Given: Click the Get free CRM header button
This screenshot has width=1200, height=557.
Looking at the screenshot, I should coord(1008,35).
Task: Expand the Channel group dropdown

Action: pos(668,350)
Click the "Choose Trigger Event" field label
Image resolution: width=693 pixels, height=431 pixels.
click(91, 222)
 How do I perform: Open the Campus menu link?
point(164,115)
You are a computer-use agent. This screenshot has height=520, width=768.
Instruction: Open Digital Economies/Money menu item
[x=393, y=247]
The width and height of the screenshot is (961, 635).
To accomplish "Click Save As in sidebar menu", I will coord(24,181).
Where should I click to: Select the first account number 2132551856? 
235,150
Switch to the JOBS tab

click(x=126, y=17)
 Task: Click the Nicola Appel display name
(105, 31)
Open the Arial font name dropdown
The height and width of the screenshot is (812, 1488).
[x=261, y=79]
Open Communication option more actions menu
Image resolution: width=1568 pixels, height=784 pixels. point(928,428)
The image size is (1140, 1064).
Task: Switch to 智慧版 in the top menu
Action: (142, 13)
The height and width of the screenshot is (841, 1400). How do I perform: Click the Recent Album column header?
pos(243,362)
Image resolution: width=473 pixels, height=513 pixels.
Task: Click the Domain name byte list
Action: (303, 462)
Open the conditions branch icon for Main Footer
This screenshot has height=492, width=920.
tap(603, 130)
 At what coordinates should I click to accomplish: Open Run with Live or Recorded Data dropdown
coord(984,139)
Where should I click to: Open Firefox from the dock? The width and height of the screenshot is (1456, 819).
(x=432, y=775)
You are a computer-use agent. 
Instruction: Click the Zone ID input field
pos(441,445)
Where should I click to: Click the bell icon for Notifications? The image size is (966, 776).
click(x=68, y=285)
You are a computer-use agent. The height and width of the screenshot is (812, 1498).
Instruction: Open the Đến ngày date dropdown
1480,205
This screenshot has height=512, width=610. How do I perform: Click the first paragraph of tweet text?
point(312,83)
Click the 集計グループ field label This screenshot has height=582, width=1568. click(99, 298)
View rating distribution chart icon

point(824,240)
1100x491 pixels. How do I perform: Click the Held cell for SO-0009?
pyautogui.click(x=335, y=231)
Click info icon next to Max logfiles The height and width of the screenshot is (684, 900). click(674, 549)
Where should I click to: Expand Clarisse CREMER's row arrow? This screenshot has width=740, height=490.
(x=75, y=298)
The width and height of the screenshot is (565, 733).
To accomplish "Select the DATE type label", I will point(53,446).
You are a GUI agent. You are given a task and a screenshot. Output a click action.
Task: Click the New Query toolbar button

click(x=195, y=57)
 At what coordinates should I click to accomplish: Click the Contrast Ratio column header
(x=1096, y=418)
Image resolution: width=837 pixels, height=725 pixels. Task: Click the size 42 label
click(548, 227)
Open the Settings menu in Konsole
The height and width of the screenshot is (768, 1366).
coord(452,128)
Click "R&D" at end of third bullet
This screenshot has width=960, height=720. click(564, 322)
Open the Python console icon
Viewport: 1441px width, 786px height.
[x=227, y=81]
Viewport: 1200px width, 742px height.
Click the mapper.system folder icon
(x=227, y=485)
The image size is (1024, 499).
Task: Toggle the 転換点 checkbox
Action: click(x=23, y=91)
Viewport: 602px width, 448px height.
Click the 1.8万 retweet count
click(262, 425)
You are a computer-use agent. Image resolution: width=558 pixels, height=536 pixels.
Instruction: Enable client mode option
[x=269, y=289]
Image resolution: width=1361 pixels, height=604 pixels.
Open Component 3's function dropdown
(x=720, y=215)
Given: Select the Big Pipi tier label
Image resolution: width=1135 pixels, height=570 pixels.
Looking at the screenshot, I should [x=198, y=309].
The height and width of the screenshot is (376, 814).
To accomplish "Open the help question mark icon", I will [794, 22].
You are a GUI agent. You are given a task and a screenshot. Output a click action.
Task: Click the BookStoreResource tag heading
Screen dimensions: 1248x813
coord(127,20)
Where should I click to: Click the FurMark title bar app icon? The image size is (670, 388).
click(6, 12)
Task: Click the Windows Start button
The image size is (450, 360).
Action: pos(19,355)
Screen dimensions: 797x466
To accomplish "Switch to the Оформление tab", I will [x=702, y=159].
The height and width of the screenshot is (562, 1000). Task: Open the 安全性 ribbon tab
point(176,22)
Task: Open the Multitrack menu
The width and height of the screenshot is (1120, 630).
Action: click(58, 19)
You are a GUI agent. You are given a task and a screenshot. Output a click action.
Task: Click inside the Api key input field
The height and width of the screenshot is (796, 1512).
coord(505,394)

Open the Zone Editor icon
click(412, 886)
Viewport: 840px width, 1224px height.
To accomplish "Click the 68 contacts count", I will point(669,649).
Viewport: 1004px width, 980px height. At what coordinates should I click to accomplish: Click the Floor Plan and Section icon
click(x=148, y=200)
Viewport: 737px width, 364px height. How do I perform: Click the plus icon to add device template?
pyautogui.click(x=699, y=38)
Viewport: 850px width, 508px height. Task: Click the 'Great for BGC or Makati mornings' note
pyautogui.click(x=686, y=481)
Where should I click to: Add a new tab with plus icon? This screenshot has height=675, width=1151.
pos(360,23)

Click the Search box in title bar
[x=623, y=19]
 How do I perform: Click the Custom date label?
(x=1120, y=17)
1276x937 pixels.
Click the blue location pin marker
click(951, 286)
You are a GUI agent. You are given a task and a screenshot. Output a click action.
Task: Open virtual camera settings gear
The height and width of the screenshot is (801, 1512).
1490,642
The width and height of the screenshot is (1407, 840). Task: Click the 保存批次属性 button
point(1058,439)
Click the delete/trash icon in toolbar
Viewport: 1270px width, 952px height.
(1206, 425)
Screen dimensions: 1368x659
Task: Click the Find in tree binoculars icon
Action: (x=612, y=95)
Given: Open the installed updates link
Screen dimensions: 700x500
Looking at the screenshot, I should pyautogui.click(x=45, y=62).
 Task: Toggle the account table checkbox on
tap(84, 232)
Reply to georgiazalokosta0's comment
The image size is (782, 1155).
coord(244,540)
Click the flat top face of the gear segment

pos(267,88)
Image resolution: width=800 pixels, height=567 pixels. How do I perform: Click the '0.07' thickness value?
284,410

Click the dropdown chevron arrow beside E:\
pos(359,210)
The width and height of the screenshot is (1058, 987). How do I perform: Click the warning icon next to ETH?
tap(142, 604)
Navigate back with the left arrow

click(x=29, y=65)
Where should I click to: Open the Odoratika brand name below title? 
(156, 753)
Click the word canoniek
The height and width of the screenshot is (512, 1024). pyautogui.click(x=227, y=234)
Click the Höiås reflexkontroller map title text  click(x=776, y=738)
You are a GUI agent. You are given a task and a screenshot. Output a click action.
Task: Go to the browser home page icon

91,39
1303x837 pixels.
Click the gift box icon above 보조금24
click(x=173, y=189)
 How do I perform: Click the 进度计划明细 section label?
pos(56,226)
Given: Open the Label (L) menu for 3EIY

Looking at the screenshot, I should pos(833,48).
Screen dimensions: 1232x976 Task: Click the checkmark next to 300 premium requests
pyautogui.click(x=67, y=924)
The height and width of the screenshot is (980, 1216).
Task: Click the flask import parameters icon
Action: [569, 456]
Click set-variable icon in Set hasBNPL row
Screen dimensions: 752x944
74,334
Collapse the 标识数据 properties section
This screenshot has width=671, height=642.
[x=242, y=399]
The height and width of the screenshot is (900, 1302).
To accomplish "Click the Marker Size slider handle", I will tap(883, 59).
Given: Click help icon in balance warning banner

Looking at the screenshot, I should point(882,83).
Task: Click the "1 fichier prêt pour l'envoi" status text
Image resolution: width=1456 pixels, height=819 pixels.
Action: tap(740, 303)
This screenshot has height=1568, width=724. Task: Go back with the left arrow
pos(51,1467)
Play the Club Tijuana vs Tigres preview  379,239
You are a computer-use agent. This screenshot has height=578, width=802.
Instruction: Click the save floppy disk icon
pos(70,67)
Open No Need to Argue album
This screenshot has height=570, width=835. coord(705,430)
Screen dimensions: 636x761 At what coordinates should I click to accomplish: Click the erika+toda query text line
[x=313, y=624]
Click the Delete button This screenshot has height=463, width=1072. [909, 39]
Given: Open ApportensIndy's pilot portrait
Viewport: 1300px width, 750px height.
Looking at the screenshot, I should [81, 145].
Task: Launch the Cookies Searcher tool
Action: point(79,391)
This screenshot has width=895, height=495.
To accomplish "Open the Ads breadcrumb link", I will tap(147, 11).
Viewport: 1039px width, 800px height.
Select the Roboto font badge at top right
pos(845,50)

+++++

Assignment: Using the records above, write out exactly the lines from the one containing "has height=578, width=802." through the last, and add nothing.

Task solution:
You are a computer-use agent. This screenshot has height=578, width=802.
Instruction: Click the save floppy disk icon
pos(70,67)
Open No Need to Argue album
This screenshot has height=570, width=835. coord(705,430)
Screen dimensions: 636x761 At what coordinates should I click to accomplish: Click the erika+toda query text line
[x=313, y=624]
Click the Delete button This screenshot has height=463, width=1072. [909, 39]
Given: Open ApportensIndy's pilot portrait
Viewport: 1300px width, 750px height.
Looking at the screenshot, I should [81, 145].
Task: Launch the Cookies Searcher tool
Action: point(79,391)
This screenshot has width=895, height=495.
To accomplish "Open the Ads breadcrumb link", I will tap(147, 11).
Viewport: 1039px width, 800px height.
Select the Roboto font badge at top right
pos(845,50)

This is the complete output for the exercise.